→ Texto fornecido:
-------

A Covid-19 foi usada pelas autoridades para limitar direitos de forma desproporcional e cometer atentados, indica o texto.

A pandemia também trouxe à superfície a exclusão de uma parte da população dos serviços de saúde e do direito à educação, por falta de meios tecnológicos para o acompanhamento de aulas à distância, refere o documento.

Entre 2021 e 2022, prossegue, foram relatadas execuções sumárias praticadas por agentes da lei e ordem e o envolvimento de investigadores do Serviço Nacional de Investigação Criminal (Sernic) com bandos que se dedicam a raptos.

Criou-se igualmente um ambiente de “hostilidade” ao exercício das liberdades de imprensa e expressão, através de relatos de perseguição aos jornalistas, acusa a OAM.

-------

→ Enunciado:
Reproduza sem alterações o trecho do texto fornecido que se inicia nas palavras que contêm "Entre 2021 e" e se encerra em "acusa a OAM.".

→ Dados fornecidos:
-------

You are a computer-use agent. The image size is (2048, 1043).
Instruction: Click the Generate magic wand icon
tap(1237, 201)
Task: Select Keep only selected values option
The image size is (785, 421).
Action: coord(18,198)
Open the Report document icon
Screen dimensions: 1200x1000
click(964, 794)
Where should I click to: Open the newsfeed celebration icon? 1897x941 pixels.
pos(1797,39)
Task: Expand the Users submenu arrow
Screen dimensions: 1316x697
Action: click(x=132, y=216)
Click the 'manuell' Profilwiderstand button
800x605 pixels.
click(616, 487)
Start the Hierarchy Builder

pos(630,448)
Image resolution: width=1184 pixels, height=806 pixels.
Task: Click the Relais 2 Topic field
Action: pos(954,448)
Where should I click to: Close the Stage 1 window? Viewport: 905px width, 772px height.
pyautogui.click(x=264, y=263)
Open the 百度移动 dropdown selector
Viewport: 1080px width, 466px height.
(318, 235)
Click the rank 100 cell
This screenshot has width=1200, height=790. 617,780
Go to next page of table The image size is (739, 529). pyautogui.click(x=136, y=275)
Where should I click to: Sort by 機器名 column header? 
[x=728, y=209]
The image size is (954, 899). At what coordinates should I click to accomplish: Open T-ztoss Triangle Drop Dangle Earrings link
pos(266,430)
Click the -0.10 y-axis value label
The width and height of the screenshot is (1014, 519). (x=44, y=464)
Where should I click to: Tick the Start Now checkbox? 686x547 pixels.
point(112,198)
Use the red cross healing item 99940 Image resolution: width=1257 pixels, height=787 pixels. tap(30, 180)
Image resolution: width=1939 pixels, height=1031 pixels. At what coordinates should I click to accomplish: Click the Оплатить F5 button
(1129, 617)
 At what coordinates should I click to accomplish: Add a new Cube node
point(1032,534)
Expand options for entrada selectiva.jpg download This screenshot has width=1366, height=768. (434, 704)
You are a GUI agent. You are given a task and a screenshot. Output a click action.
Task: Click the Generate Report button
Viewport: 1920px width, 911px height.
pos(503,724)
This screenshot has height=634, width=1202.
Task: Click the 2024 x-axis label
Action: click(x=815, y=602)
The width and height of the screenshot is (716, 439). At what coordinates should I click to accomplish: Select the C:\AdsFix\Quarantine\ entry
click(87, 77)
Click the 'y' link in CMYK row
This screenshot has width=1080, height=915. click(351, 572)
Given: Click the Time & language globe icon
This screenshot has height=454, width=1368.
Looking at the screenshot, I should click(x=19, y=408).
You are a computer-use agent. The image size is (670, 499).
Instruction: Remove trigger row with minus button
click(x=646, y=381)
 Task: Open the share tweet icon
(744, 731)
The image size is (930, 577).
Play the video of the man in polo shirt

-------

→ Resposta ao problema:
Entre 2021 e 2022, prossegue, foram relatadas execuções sumárias praticadas por agentes da lei e ordem e o envolvimento de investigadores do Serviço Nacional de Investigação Criminal (Sernic) com bandos que se dedicam a raptos.

Criou-se igualmente um ambiente de “hostilidade” ao exercício das liberdades de imprensa e expressão, através de relatos de perseguição aos jornalistas, acusa a OAM.